それに、彼が本当に王室の命令を受けての任務に就いているなら、あの場で私にその旨を書いた指令書を見せればよかっただけのこと。
あの男の背後に誰がいるのかはわからないけれど、『ザラストラスを捕らえる』という大義名分の下に動いているのなら、大っぴらに対立するのはよろしくない。
……よろしくないのよね。
彼とは同じ騎士団に仕える者同士。目的は同じわけだし、どうせどこかの貴族からの命令書は持っているはず。依頼人とは別の人間が書いたものかもしれないけれどね。
すでに到着している以上、無下にはできないと踏んでいるのでしょう。でも、あちらから勝手に抜けたり、合流しない選択肢を採るのは自由。

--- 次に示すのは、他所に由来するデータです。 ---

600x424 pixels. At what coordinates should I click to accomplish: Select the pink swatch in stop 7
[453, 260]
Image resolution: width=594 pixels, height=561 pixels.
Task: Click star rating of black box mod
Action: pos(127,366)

……彼らがこっちに来たら思い切り圧力をかけてやりましょう。それがいいわ。
「……隊長。隊長、聞いてます?」
「えっ? あ、ごめんなさい。耳に入っていなかったわ」
考え事をしていたところに、ケントが話しかけてきた。でも、何ひとつ頭に入ってない。私が正直に言うと、酔っているせいかケントはあからさまに嫌そうな顔をした。
「まぁまぁ。それはさておき、そろそろ本題に入ろうじゃないか」
ウィロー班長がとりなすように手を振る。その言葉に私たちは全員頷いた。
私にケントにウィロー班の騎士たち、そして先遣隊の内の何名か。今このサーフェスにいる私の部下のすべて。
そもそもこうして集まっているのは、これまでの慰労の意味もあるのだけれど、今後のことを話し合うためだったのだから。
ケントのせいで話が脇に逸れたのよ。
まったく、しょうがない子ね。
とはいえ、サーフェスに着いてからはすぐに領事との会見、それからウィロー班長たちと新情報の共有、王都側の門警との顔合わせがあったんですものね。それに加えて宿の手配、馬の体調チェック、イダルとカエントゥスへ抜けるゲートの警戒態勢を見ておくのと手配書のチェックに、立て看板の用意もあったものね。
……思い返せば、よく働いたわね、今日の私たち。
ここまでしてもコンラートを捕らえられるかは賭けでしかない。でも、それを確かなものにするために、ひとつずつ問題点を潰していかなくては。